Andere wichtige Zusammenhänge zwischen Geowissenschaften und Kulturgeschichte zeigen jüngere Forschungsergebnisse, die auch offenbaren, dass die Bibel in vieler Hinsicht doch Recht hat. So lässt sich die Sintflut heute als das durch den Meeresspiegelanstieg nach der Eiszeit durch den Bosporus-Durchbruch vor 6000 Jahren plötzlich erfolgte Anfüllen des Schwarzen Meeres erklären. Die ägyptischen Plagen lassen sich mit dem 1625 a. Chr. n. erfolgten Absprengen des Vulkanes der Insel Santorin in Verbindung bringen. Der hierdurch verursachte gewaltige Tsunami könnte nicht nur den Untergang der kretischen minoischen Kultur, sondern auch den Durchzug des Volkes Israel durch das Meer mit anschließender Vernichtung des ägyptischen Heeres erklären. Zwei weitere Beispiele: Die Angst der Gallier vor dem Einstürzen des Himmels kann auf den Chiemgau-Meteoriten zurückgeführt werden, der später dazu führte, dass die Römer ihr bestes Eisen in der Provinz Noricum herstellten. Die Französische Revolution kam nicht zuletzt aufgrund eines verheerenden Vulkanausbruches auf Island zum Ausbruch. Die Vulkanasche verdunkelte ein Jahr lang den Himmel, das Getreide wurde in Frankreich nicht reif, der Brotpreis wurde für den Dritten Stand unerschwinglich, und Marie Antoinettes Empfehlung, „doch Kuchen zu essen“, ließ sich so auch nicht verwirklichen.

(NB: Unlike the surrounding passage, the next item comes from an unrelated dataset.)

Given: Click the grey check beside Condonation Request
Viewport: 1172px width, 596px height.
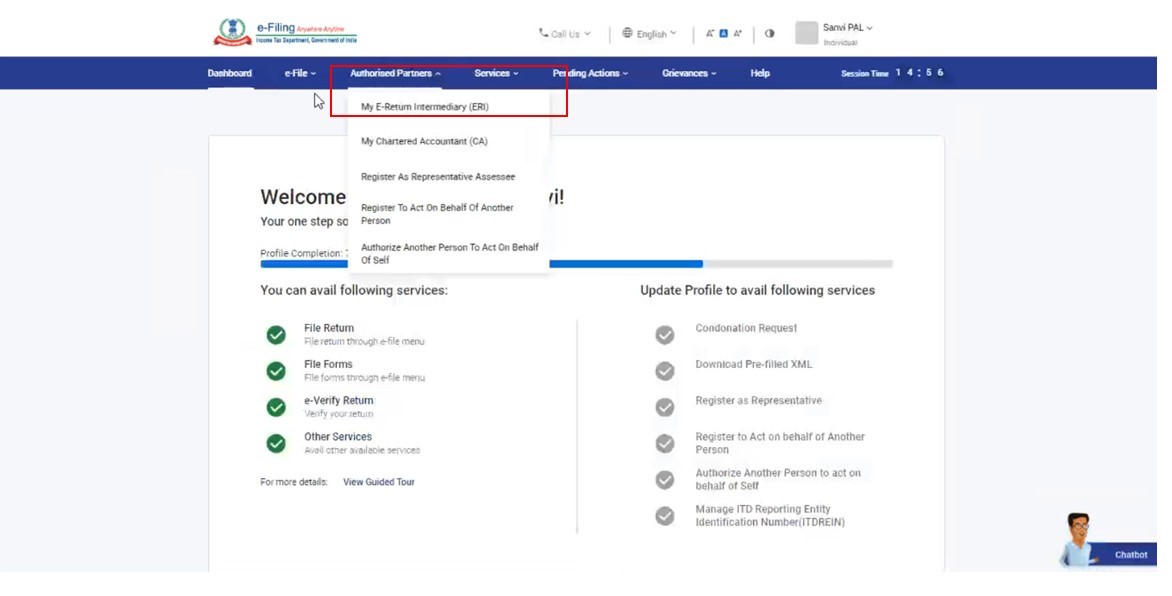Looking at the screenshot, I should click(x=665, y=335).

Wie diese Beispiele zeigen, lassen sich in „Globus und Geschichte“ vernetztes, fächerübergreifendes Denken und Lernen ideal verbinden. Wenn es dann noch gelingt, die Begeisterung der Schüler durch forschendes Lernen zu gewinnen und zu erhalten, womit nach Erkenntnissen der Hirn- und Lernforschung günstige Voraussetzungen des Lernerfolgs geschaffen sind, so können diesem Fach auch in Zukunft wichtige Funktionen an unserer Schule zukommen.